Washington – Today, the House of Representatives unanimously passed the Moving Americans Privacy Protection Act, legislation introduced by Representatives Mike Waltz (R-Florida) and Bill Pascrell (D-New Jersey).
At a time when identity theft and other privacy-related crimes are on the rise, this bipartisan bill would help protect the privacy and identity security of American servicemembers, federal employees, private sector workers, and their families who are returning to the United States after living abroad.
“The American Trucking Associations’ Moving & Storage Conference is proud to serve our military and other families when they return home to the United States. Our members handle both household items and personal information with care, which is why they have long advocated for Congress to make commonsense changes to disclosure requirements on shipping forms,” said ATA President and CEO Chris Spear.
“The House’s passage of Moving Americans Privacy Protection Act represents a major step forward to protect military families and other Americans relocating from overseas,” said ATA’s Moving & Storage Conference Executive Director Ryan Bowley. “We have strongly pushed for this legislation to help reduce repatriating Americans’ risk of having their identities stolen. We are grateful for Reps. Waltz and Pascrell’s leadership on this issue, and we will continue to work with Senator Daines and other champions on this issue to move this bill across the finish line to prevent unnecessary disclosures of Americans’ personal data.”
When relocating Americans ship their household goods back to the U.S., they must provide personal data on vessel manifests.
Currently, this personally identifiable information — such as Social Security numbers, passport numbers, home addresses, and more — can be included in trade data that CBP is required to collect and make available for sale to data brokers.

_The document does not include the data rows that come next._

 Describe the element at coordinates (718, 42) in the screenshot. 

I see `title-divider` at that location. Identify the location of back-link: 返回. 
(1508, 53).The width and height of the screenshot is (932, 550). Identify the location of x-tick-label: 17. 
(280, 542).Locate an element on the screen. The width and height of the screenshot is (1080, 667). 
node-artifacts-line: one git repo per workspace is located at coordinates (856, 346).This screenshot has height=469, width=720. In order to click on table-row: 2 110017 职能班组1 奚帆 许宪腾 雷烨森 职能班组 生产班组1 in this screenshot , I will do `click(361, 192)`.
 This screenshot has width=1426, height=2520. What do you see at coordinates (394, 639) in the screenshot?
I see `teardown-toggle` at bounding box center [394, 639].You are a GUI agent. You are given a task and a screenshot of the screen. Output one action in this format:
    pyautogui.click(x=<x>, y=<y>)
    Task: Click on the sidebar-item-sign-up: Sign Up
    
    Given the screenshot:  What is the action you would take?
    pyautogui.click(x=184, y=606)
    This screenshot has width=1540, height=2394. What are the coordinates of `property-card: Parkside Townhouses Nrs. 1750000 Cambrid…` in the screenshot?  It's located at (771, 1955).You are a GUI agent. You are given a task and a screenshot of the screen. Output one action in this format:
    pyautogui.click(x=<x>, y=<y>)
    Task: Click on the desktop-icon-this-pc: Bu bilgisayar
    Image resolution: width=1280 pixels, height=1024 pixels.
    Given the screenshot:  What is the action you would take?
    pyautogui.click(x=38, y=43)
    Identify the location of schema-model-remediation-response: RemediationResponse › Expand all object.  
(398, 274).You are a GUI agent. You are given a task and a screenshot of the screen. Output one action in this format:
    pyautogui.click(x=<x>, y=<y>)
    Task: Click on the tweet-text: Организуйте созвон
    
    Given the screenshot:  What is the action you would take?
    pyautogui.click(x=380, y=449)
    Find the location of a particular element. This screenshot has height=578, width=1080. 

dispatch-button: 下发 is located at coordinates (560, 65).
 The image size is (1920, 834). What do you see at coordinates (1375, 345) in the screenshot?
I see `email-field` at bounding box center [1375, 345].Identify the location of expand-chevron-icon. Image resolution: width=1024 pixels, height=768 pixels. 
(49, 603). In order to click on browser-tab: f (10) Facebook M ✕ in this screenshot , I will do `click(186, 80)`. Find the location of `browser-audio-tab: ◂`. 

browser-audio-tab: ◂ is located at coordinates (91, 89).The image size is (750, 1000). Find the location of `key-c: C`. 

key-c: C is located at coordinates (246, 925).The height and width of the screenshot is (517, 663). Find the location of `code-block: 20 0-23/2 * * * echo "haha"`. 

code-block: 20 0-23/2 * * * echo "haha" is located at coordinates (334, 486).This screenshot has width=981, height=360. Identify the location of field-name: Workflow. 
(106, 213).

This exposure puts Americans at risk of identity theft, financial fraud, and other crimes.
The Moving Americans Privacy Protection Act would protect the privacy of tens of thousands of Americans by requiring CBP to remove Americans' personal data before making trade data available for sale.
The Senate companion measure, sponsored by Senators Steve Daines (R-Montana), Gary Peters (D-Michigan), Roger Marshall (R-Kansas), and Debbie Stabenow (D-Michigan), passed the Senate earlier this Congress by unanimous consent. The House version of the bill now heads to the Senate for approval before being sent to the President’s desk to be signed into law.